──────── AUSGANGSTEXT ────────
Die einmalige Chance

ZWERGE Ausnahmezustand in Estland und Montenegro: Die EM-Playoffs gegen Irland und Tschechien sollen in die Historie eingehen

Die Brücke über den großen Graben

Geschäftliches Kalkül oder unerschütterliches Vertrauen in die eigene Nationalelf? Für den 11. November hat Ryanair die Flugkapazität zwischen Dublin und Tallinn vervierfacht. 0,99-Euro-Schnäppchen gibt es beim irischen Billigflieger allerdings diesmal nicht. 431 Euro muss berappen, wer heute nach dem Frühstück von Dublin in Estlands Hauptstadt fliegen und Samstagmittag zurück sein will. Auch Dienstag nächster Woche gibt es auf dieser Route Extrakapazitäten. Wer dann von Tallinn nach Dublin reisen will, muss aber nur 199 Euro hinblättern. Weil Irlands Nationalmannschaft so überzeugend gewonnen hat, dass sowieso nichts mehr anbrennen kann und das Rückspiel uninteressant ist?
──────── DATENAUSZUG ────────
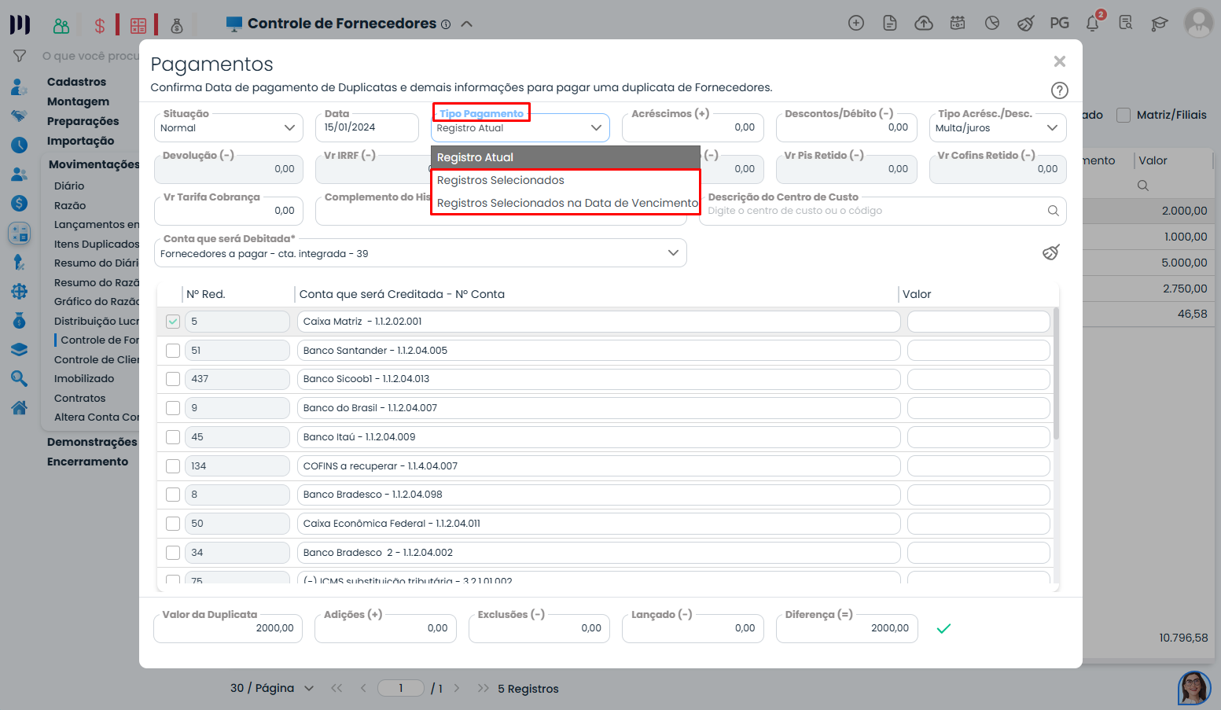Click the search icon in centro de custo
Image resolution: width=1221 pixels, height=710 pixels.
(1053, 211)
────────
- **AUFGABEN**
- 1) Beantworten Sie anhand des Textes über die EM-Playoffs:
(a) Wie stark hat Ryanair die Flugkapazität zwischen Dublin und Tallinn für den 11. November erhöht?
(b) Welche beiden Länder nennt die Unterzeile als Gegner in den EM-Playoffs?
(c) Wie viel kostet am Dienstag nächster Woche ein Flug von Tallinn nach Dublin?
- 2) Zählen Sie sämtliche Länder auf, die im Text über die EM-Playoffs namentlich vorkommen.
- 3) Zitieren Sie aus dem Text über die EM-Playoffs die Passage von „Die Brücke über“ bis einschließlich „Rückspiel uninteressant ist?“.

- **LÖSUNGEN**
- 1)
(a) Sie wurde vervierfacht.
(b) Irland und Tschechien.
(c) 199 Euro.

- 2) Estland, Montenegro, Irland, Tschechien

- 3)
Die Brücke über den großen Graben

Geschäftliches Kalkül oder unerschütterliches Vertrauen in die eigene Nationalelf? Für den 11. November hat Ryanair die Flugkapazität zwischen Dublin und Tallinn vervierfacht. 0,99-Euro-Schnäppchen gibt es beim irischen Billigflieger allerdings diesmal nicht. 431 Euro muss berappen, wer heute nach dem Frühstück von Dublin in Estlands Hauptstadt fliegen und Samstagmittag zurück sein will. Auch Dienstag nächster Woche gibt es auf dieser Route Extrakapazitäten. Wer dann von Tallinn nach Dublin reisen will, muss aber nur 199 Euro hinblättern. Weil Irlands Nationalmannschaft so überzeugend gewonnen hat, dass sowieso nichts mehr anbrennen kann und das Rückspiel uninteressant ist?